Understanding Wide Residual Networks

Michael Poli
Sep 9, 2018 · 4 min read

Today, as a first post in this series about why ResNets work and how they can be improved, I would like to take a look at a fairly recent paper published in 2016: Wide residual networks ( Sergey Zagoruyko, Nikos Komodakis, 2016)

The idea is very clever but fairly simple to understand. In classic ResNet architectures typically the focus has been in trying to improve the representation capability of the model by increasing the number of layers, thus making the network deeper and thinner. This, in turn, has a problem of “diminishing feature reuse”.

What does that mean? Recall that in CNN we call feature maps the inputs and kernels or filters the “weight matrices”. By making a network deeper and thinner , we stack more layers of convolutions that have to manipulate different feature maps. If we instead widen the network, we have as a result more weights working on the same set of inputs. But there’s more. The problem of diminishing feature reuse was formulated in another paper: Highway networks, where the authors talk about how during backpropagation in really deep ResNets gradients can sometimes flow through the skip “identity” connections, thus effectively rendering a big portion of the model useless. Perhaps a post for another time.

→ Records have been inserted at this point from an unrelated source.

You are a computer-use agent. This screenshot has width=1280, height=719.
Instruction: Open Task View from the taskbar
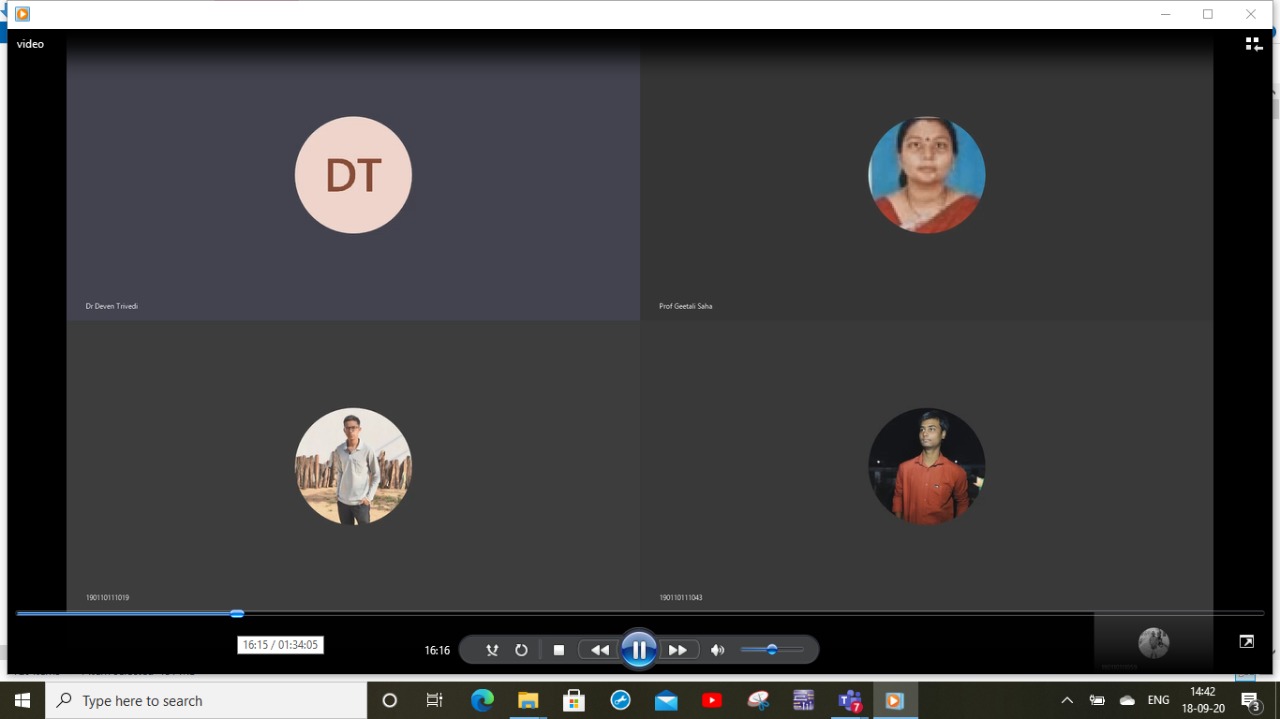pyautogui.click(x=435, y=701)
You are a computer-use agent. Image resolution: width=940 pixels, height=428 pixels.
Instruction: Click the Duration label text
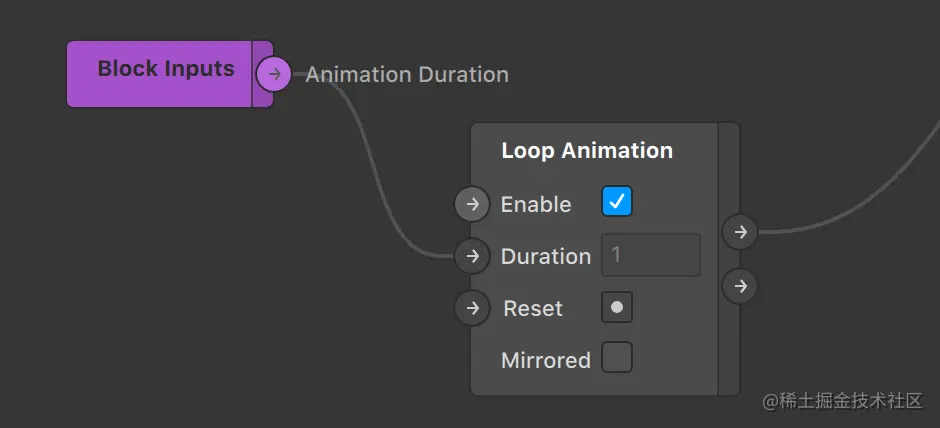pyautogui.click(x=546, y=257)
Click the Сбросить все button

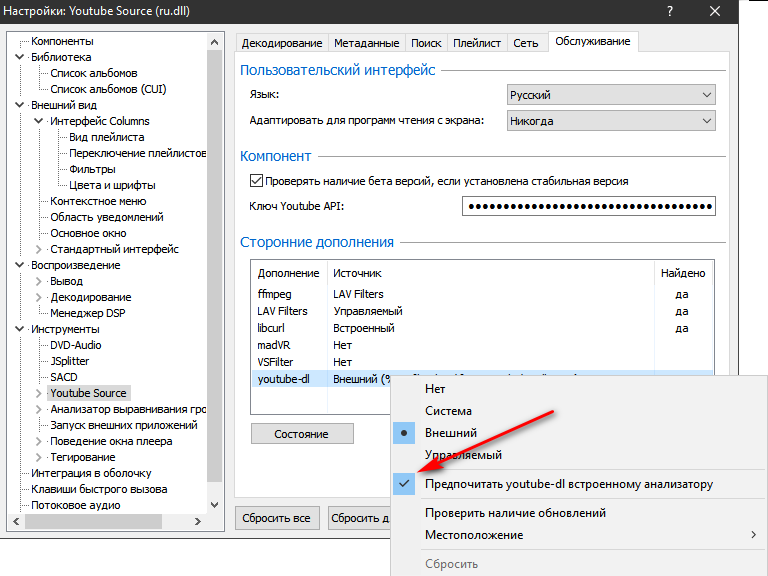click(277, 517)
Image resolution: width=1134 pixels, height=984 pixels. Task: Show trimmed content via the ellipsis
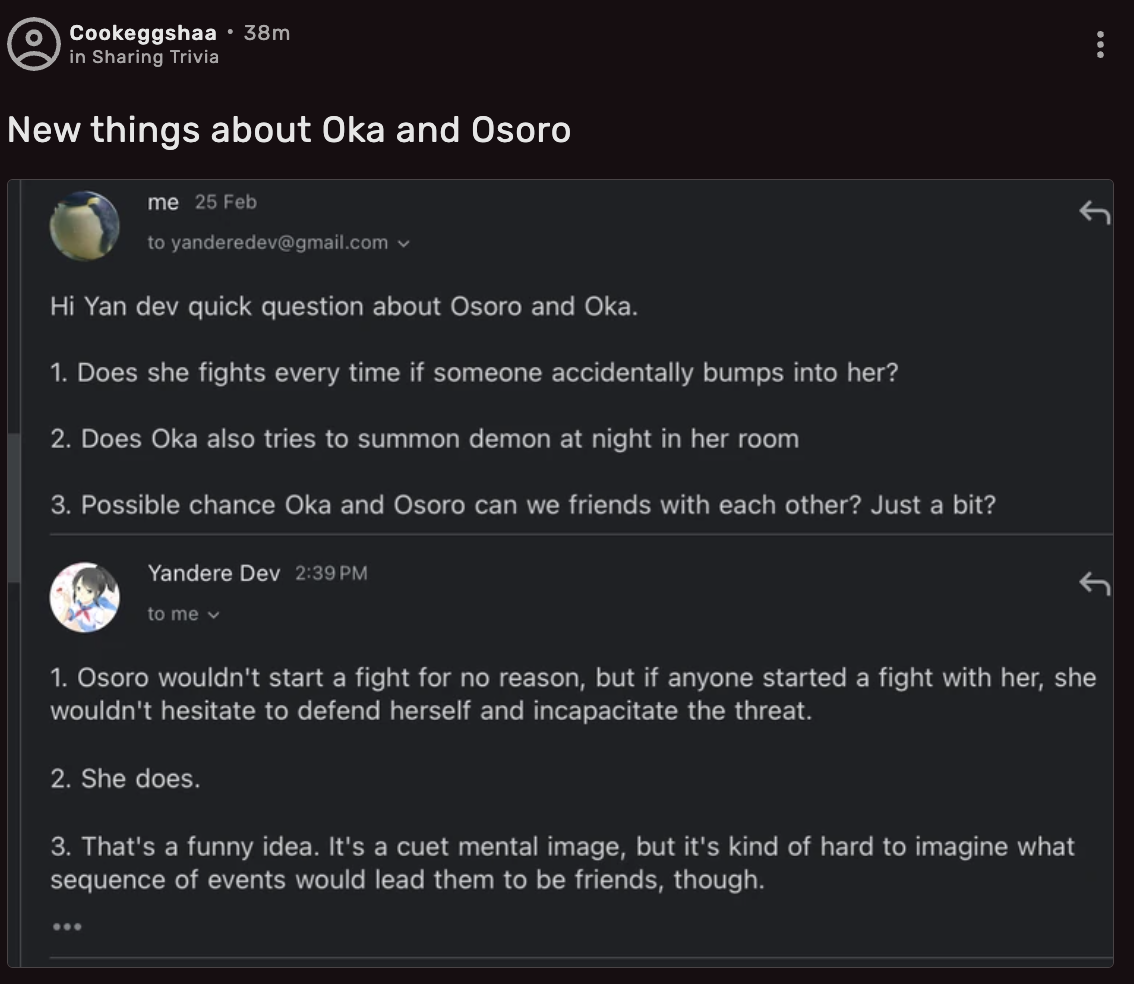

Skip connection in ResNets

Thin networks have been historically more popular because they tend to be less computationally expensive. Circuit theory is often cited when talking about model complexity, as it has been proven that with more depth circuits require less components overall to express more complicated functions of the input. In other words, more depth can express a richer set of functions of the input.

Additionally, this paper makes the contribution of reintroducing dropout into ResNets. Widening the networks increases the number of parameters, and with more parameters more regularization is often required to avoid overfitting.

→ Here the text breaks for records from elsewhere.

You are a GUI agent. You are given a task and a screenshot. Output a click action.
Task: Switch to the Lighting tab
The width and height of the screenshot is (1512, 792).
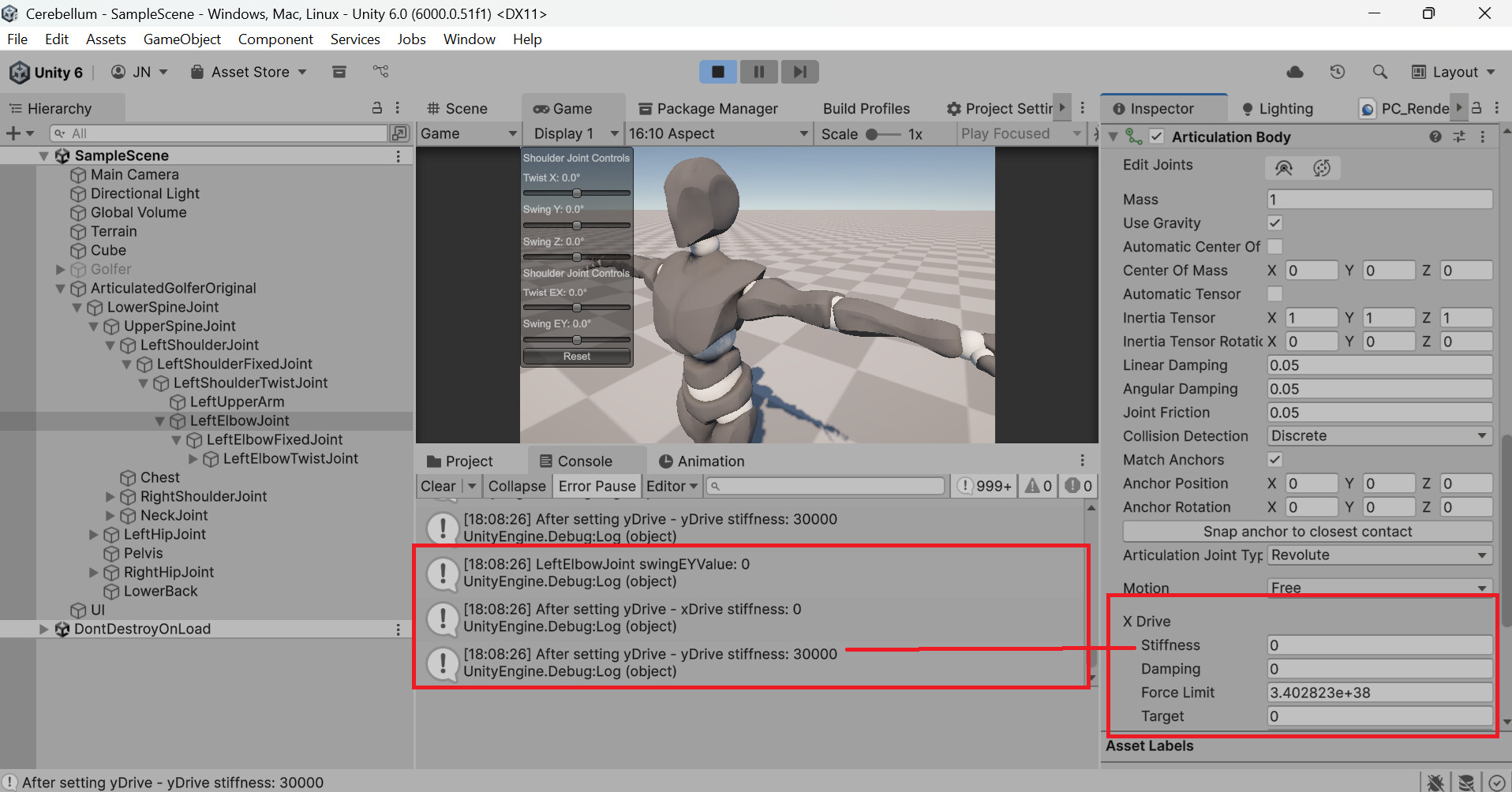(1277, 108)
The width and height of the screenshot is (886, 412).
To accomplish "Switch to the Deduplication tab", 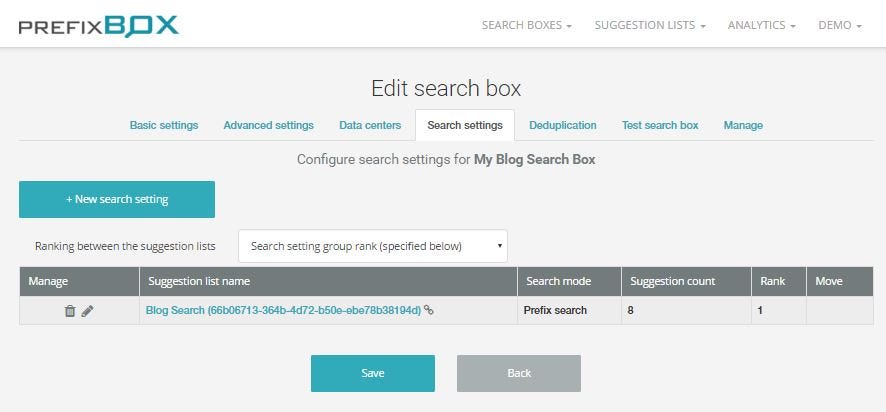I will coord(563,125).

First, a bit of notation. The authors use k to denote the widening factor of a block and l to denote the deepening factor. As such, they call architectures with k = 1 “thin” and ones with k > 1 “wide”. The number of parameters scales linearly with l and is quadratic in k. Why is that?

Assuming we want to keep the channel dimension (so-called width) the same before and after the convolution, adding N layers simply increases the total number of parameters by N*l, where l = (filter size)² * #filters. However, as an example, in the case in which we want to double (k = 2) the width instead of keeping it constant throughout the convolution block (#output channels = #input channels * k) then resulting increase is quadratic: (filter size)² * n_c * 2 as a first step (upsample) and then (filter size)² * 2*n_c * n_c (downsample). That is, if we consider a block type B(3,3) and for the sake of simplicity keep stride = 1 and padding = 0, we obtain a first (wider) output of size:

(input size - filter size + 1, input size - filter size + 1, 2 * input channels)

after the first convolution and then a second and final output of size:

(input size-2 * filter size + 2, input size - 2 * filter size + 1, input channels).

As an additional resource, please refer to this guide on convolution arithmetic: A guide to convolution arithmetic for deep learning (Vincent Dumoulin, Francesco Visin, 2016)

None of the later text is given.